Feminist Science Fiction Fans discussion

Four Ways to Forgiveness (Hainish Cycle, #7)
This topic is about Four Ways to Forgiveness
45 views
Group Selections > Four Ways to Forgiveness by Ursula K. Le Guin (February 2015)

Comments Showing 1-2 of 2 (2 new)    post a comment »
dateUp arrow    newest »

Outis | 301 comments I'm posting some biblio info and a content warning early for the benefit of those who need to plan the books they're going to read a few weeks in advance.

Some of you have already read some of this book.
It contains four of five (that I know of) stories which provide different viewpoints on a set of interlinked events. Some characters are recurring and others aren't but none are featured in all of the stories.
Some of these stories have been widely published and others haven't. One may have only been published once in a mag outside of this book: http://www.isfdb.org/cgi-bin/title.cg...
Since the fifth story was included in Birthday of the World, many of you must have read it.

While all of these stories shed some light on each other, I don't think you'd miss too much by skipping some.
The story relevant to this group is obviously A Woman's Liberation (about 25K words, and as political and didactic as it sounds).
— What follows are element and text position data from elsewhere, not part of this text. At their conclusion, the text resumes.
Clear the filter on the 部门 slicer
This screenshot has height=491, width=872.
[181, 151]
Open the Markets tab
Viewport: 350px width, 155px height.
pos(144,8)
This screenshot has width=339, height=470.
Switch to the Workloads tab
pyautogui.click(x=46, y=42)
But I think you also ought to read Forgiveness Day (about 20K) if nothing else.
Both have been picked up in Dozois anthologies (and in other places of course - see isfdb link above) and should therefore be easily available to those who can't get their hands on February's book. So that's not an excuse to skip the group read this time. :-)
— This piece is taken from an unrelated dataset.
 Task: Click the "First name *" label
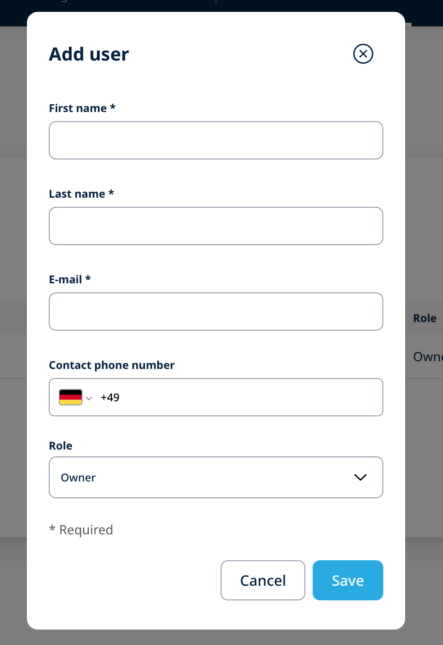tap(82, 108)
Those of you who've read the fifth story in Birthday can make a decent guess about much of the content of this book but I think a content warning for one of the other stories in particular is still in order: (view spoiler) (these are very mild spoilers but there's no point in spoiling yourself if you have no use for warnings)

Finally, if anyone has never read any of the stories and intends to the book from cover to cover, don't give up if you think the first story is slow, uneventful or confusing. Don't get me wrong: it is a worldbuilding-heavy political book... only the other stories aren't that slow.


Kathleen (kathlil) | 30 comments Loved these short stories and how they connected. I am trying to read all her stories and books, as I think her writing is phenomenal. I encourage everyone to read this!! Highly recommended.